**Materials provided**.
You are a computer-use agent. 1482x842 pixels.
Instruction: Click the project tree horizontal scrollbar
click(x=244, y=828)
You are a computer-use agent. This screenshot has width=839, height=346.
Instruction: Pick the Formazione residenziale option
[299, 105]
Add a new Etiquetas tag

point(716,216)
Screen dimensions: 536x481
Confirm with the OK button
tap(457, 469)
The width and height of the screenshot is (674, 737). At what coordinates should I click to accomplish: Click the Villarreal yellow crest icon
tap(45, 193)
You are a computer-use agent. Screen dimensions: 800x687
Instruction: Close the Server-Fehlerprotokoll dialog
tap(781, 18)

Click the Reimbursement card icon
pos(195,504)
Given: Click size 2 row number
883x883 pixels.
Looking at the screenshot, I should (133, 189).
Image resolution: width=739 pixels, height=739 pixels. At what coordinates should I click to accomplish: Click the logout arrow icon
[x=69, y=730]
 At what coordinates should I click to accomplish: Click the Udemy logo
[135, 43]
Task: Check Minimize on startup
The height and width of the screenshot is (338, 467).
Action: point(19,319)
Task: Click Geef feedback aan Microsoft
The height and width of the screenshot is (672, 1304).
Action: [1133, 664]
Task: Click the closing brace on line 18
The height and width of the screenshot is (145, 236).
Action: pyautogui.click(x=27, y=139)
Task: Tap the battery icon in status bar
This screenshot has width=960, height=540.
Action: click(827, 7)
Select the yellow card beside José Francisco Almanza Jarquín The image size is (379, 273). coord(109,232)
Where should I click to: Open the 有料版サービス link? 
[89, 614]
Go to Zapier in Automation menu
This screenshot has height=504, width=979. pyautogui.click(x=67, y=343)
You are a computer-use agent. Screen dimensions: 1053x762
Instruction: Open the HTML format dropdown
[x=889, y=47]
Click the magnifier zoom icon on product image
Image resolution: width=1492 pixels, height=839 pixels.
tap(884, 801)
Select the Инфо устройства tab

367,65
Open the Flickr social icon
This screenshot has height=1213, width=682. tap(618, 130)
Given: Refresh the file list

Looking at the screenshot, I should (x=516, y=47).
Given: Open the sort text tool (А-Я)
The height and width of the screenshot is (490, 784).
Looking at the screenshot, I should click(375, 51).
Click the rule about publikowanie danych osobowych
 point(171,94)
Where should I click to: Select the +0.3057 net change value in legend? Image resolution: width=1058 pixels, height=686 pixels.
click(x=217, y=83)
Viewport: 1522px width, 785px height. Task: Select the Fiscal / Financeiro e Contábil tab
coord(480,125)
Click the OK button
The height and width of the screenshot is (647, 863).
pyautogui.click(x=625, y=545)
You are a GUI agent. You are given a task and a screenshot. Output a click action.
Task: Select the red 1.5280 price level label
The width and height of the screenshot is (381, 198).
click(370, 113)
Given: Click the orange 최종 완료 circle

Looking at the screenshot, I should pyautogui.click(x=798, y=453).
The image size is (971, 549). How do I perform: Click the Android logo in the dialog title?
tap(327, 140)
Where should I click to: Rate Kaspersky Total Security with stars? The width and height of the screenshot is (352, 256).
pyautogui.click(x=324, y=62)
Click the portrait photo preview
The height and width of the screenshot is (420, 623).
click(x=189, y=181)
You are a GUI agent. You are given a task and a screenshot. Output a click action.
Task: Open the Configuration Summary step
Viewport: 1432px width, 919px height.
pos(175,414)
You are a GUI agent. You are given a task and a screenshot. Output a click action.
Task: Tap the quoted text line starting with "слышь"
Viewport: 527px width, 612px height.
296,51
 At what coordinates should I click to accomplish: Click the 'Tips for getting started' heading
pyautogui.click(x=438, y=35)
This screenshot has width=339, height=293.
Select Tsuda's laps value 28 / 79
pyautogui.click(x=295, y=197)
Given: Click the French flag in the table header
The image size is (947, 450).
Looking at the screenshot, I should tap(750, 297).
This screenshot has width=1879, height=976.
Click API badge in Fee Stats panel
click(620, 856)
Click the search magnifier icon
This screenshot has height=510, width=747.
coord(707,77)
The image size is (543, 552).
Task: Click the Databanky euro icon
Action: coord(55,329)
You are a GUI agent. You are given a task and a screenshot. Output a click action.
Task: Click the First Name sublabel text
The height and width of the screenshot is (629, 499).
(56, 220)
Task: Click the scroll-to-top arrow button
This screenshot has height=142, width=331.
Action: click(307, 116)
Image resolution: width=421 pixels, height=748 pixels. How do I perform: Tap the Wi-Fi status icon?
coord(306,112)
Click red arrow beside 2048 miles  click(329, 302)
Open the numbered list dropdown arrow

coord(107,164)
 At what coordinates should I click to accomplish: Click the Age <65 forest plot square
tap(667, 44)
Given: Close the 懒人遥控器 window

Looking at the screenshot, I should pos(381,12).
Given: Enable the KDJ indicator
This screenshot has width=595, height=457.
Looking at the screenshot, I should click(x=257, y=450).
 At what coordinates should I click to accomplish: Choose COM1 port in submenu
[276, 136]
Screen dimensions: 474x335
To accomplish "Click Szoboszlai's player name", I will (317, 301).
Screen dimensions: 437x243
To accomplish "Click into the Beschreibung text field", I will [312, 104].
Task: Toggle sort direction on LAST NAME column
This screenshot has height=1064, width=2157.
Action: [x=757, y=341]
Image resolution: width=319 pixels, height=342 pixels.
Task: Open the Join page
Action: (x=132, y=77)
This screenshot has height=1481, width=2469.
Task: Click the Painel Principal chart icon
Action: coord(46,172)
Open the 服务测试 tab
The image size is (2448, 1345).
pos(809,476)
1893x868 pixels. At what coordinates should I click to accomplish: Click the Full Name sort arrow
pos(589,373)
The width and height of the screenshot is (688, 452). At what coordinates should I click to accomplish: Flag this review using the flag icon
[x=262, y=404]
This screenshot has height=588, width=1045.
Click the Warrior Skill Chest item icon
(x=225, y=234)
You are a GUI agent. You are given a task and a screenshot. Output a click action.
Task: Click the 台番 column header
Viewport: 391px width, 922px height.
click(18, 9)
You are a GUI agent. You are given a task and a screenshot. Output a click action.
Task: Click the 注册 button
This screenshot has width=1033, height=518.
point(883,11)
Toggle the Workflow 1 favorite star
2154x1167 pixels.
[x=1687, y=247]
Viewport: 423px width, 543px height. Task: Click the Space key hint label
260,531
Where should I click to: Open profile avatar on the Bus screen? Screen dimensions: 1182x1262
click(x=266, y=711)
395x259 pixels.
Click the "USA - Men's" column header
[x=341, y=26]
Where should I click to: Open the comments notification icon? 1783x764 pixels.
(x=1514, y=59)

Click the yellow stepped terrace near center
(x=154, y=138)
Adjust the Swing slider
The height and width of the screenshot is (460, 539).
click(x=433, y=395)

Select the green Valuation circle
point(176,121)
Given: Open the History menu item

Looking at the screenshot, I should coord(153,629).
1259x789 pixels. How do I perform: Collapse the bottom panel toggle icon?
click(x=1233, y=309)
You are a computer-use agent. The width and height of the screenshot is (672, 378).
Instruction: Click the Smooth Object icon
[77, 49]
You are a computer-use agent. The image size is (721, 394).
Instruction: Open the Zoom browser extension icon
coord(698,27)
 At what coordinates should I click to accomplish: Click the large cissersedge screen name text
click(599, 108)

**What is being asked**. Retype the listing above exactly as it appears, line for line.

**Solution for this task**.
You are a computer-use agent. 1482x842 pixels.
Instruction: Click the project tree horizontal scrollbar
click(x=244, y=828)
You are a computer-use agent. This screenshot has width=839, height=346.
Instruction: Pick the Formazione residenziale option
[299, 105]
Add a new Etiquetas tag

point(716,216)
Screen dimensions: 536x481
Confirm with the OK button
tap(457, 469)
The width and height of the screenshot is (674, 737). At what coordinates should I click to accomplish: Click the Villarreal yellow crest icon
tap(45, 193)
You are a computer-use agent. Screen dimensions: 800x687
Instruction: Close the Server-Fehlerprotokoll dialog
tap(781, 18)

Click the Reimbursement card icon
pos(195,504)
Given: Click size 2 row number
883x883 pixels.
Looking at the screenshot, I should (133, 189).
Image resolution: width=739 pixels, height=739 pixels. At what coordinates should I click to accomplish: Click the logout arrow icon
[x=69, y=730]
 At what coordinates should I click to accomplish: Click the Udemy logo
[135, 43]
Task: Check Minimize on startup
The height and width of the screenshot is (338, 467).
Action: point(19,319)
Task: Click Geef feedback aan Microsoft
The height and width of the screenshot is (672, 1304).
Action: [1133, 664]
Task: Click the closing brace on line 18
The height and width of the screenshot is (145, 236).
Action: pyautogui.click(x=27, y=139)
Task: Tap the battery icon in status bar
This screenshot has width=960, height=540.
Action: click(827, 7)
Select the yellow card beside José Francisco Almanza Jarquín The image size is (379, 273). coord(109,232)
Where should I click to: Open the 有料版サービス link? 
[89, 614]
Go to Zapier in Automation menu
This screenshot has height=504, width=979. pyautogui.click(x=67, y=343)
You are a computer-use agent. Screen dimensions: 1053x762
Instruction: Open the HTML format dropdown
[x=889, y=47]
Click the magnifier zoom icon on product image
Image resolution: width=1492 pixels, height=839 pixels.
tap(884, 801)
Select the Инфо устройства tab

367,65
Open the Flickr social icon
This screenshot has height=1213, width=682. tap(618, 130)
Given: Refresh the file list

Looking at the screenshot, I should (x=516, y=47).
Given: Open the sort text tool (А-Я)
The height and width of the screenshot is (490, 784).
Looking at the screenshot, I should click(375, 51).
Click the rule about publikowanie danych osobowych
 point(171,94)
Where should I click to: Select the +0.3057 net change value in legend? Image resolution: width=1058 pixels, height=686 pixels.
click(x=217, y=83)
Viewport: 1522px width, 785px height. Task: Select the Fiscal / Financeiro e Contábil tab
coord(480,125)
Click the OK button
The height and width of the screenshot is (647, 863).
pyautogui.click(x=625, y=545)
You are a GUI agent. You are given a task and a screenshot. Output a click action.
Task: Select the red 1.5280 price level label
The width and height of the screenshot is (381, 198).
click(370, 113)
Given: Click the orange 최종 완료 circle

Looking at the screenshot, I should pyautogui.click(x=798, y=453).
The image size is (971, 549). How do I perform: Click the Android logo in the dialog title?
tap(327, 140)
Where should I click to: Rate Kaspersky Total Security with stars? The width and height of the screenshot is (352, 256).
pyautogui.click(x=324, y=62)
Click the portrait photo preview
The height and width of the screenshot is (420, 623).
click(x=189, y=181)
You are a GUI agent. You are given a task and a screenshot. Output a click action.
Task: Open the Configuration Summary step
Viewport: 1432px width, 919px height.
pos(175,414)
You are a GUI agent. You are given a task and a screenshot. Output a click action.
Task: Tap the quoted text line starting with "слышь"
Viewport: 527px width, 612px height.
296,51
 At what coordinates should I click to accomplish: Click the 'Tips for getting started' heading
pyautogui.click(x=438, y=35)
This screenshot has width=339, height=293.
Select Tsuda's laps value 28 / 79
pyautogui.click(x=295, y=197)
Given: Click the French flag in the table header
The image size is (947, 450).
Looking at the screenshot, I should tap(750, 297).
This screenshot has width=1879, height=976.
Click API badge in Fee Stats panel
click(620, 856)
Click the search magnifier icon
This screenshot has height=510, width=747.
coord(707,77)
The image size is (543, 552).
Task: Click the Databanky euro icon
Action: coord(55,329)
You are a GUI agent. You are given a task and a screenshot. Output a click action.
Task: Click the First Name sublabel text
The height and width of the screenshot is (629, 499).
(56, 220)
Task: Click the scroll-to-top arrow button
This screenshot has height=142, width=331.
Action: click(307, 116)
Image resolution: width=421 pixels, height=748 pixels. How do I perform: Tap the Wi-Fi status icon?
coord(306,112)
Click red arrow beside 2048 miles  click(329, 302)
Open the numbered list dropdown arrow

coord(107,164)
 At what coordinates should I click to accomplish: Click the Age <65 forest plot square
tap(667, 44)
Given: Close the 懒人遥控器 window

Looking at the screenshot, I should pos(381,12).
Given: Enable the KDJ indicator
This screenshot has width=595, height=457.
Looking at the screenshot, I should click(x=257, y=450).
 At what coordinates should I click to accomplish: Choose COM1 port in submenu
[276, 136]
Screen dimensions: 474x335
To accomplish "Click Szoboszlai's player name", I will (317, 301).
Screen dimensions: 437x243
To accomplish "Click into the Beschreibung text field", I will [312, 104].
Task: Toggle sort direction on LAST NAME column
This screenshot has height=1064, width=2157.
Action: [x=757, y=341]
Image resolution: width=319 pixels, height=342 pixels.
Task: Open the Join page
Action: (x=132, y=77)
This screenshot has height=1481, width=2469.
Task: Click the Painel Principal chart icon
Action: coord(46,172)
Open the 服务测试 tab
The image size is (2448, 1345).
pos(809,476)
1893x868 pixels. At what coordinates should I click to accomplish: Click the Full Name sort arrow
pos(589,373)
The width and height of the screenshot is (688, 452). At what coordinates should I click to accomplish: Flag this review using the flag icon
[x=262, y=404]
This screenshot has height=588, width=1045.
Click the Warrior Skill Chest item icon
(x=225, y=234)
You are a GUI agent. You are given a task and a screenshot. Output a click action.
Task: Click the 台番 column header
Viewport: 391px width, 922px height.
click(18, 9)
You are a GUI agent. You are given a task and a screenshot. Output a click action.
Task: Click the 注册 button
This screenshot has width=1033, height=518.
point(883,11)
Toggle the Workflow 1 favorite star
2154x1167 pixels.
[x=1687, y=247]
Viewport: 423px width, 543px height. Task: Click the Space key hint label
260,531
Where should I click to: Open profile avatar on the Bus screen? Screen dimensions: 1182x1262
click(x=266, y=711)
395x259 pixels.
Click the "USA - Men's" column header
[x=341, y=26]
Where should I click to: Open the comments notification icon? 1783x764 pixels.
(x=1514, y=59)

Click the yellow stepped terrace near center
(x=154, y=138)
Adjust the Swing slider
The height and width of the screenshot is (460, 539).
click(x=433, y=395)

Select the green Valuation circle
point(176,121)
Given: Open the History menu item

Looking at the screenshot, I should coord(153,629).
1259x789 pixels. How do I perform: Collapse the bottom panel toggle icon?
click(x=1233, y=309)
You are a computer-use agent. The width and height of the screenshot is (672, 378).
Instruction: Click the Smooth Object icon
[77, 49]
You are a computer-use agent. The image size is (721, 394).
Instruction: Open the Zoom browser extension icon
coord(698,27)
 At what coordinates should I click to accomplish: Click the large cissersedge screen name text
click(599, 108)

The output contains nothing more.